- Directions for this task
Scan the entries below. Return every line that includes "computer".

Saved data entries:
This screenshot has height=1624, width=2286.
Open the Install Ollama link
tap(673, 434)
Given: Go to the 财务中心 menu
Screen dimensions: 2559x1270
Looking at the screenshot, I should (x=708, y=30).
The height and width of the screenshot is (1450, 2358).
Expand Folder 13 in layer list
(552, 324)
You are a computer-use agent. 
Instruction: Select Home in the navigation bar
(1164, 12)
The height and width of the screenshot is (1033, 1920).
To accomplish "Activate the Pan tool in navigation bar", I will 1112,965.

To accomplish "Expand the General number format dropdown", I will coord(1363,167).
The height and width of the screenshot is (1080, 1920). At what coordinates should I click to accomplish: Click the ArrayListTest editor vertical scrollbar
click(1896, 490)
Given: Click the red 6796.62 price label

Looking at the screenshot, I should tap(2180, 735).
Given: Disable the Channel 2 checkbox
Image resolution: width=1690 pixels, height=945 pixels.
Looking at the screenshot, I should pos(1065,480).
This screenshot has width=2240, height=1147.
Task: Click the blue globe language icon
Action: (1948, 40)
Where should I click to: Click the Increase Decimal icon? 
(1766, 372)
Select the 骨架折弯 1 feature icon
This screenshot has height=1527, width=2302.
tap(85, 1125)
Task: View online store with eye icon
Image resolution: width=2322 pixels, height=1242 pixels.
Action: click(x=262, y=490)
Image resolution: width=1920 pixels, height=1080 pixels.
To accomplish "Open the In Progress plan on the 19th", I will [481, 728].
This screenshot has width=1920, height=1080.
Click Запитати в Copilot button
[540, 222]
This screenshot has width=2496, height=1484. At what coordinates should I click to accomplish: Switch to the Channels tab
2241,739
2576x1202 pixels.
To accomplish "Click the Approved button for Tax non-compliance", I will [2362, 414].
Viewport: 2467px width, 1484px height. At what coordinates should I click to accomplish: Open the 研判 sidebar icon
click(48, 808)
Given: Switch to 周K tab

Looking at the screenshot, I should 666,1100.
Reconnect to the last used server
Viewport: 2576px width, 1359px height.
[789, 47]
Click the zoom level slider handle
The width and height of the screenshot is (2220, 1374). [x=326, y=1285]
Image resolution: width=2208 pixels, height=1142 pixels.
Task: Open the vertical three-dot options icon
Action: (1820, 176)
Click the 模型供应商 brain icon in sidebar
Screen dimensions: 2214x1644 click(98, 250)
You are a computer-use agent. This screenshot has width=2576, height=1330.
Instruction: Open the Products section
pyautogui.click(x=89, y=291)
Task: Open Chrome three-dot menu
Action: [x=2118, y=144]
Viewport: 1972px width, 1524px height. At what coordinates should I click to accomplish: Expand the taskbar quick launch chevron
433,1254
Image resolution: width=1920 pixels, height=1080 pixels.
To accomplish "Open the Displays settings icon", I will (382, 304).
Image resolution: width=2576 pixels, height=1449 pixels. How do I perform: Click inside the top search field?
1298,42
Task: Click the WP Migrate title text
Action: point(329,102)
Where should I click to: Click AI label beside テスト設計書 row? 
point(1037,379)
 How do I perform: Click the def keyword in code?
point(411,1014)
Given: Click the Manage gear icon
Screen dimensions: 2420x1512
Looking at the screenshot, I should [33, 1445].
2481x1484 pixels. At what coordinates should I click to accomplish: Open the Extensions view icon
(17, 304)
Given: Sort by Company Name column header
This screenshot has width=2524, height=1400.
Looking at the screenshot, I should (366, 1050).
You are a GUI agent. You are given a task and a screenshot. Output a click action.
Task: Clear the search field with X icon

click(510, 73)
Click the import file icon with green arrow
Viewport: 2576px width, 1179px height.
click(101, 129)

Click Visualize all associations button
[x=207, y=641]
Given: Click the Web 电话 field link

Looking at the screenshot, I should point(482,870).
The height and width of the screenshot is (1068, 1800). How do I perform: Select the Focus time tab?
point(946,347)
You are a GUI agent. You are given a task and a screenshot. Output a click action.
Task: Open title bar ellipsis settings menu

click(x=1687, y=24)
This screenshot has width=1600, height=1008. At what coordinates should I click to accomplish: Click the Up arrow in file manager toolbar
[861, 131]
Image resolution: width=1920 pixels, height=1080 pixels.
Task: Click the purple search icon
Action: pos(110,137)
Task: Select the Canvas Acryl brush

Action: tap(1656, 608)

- Result
You are a computer-use agent. 
You are a computer-use agent. This screenshot has width=2576, height=1330.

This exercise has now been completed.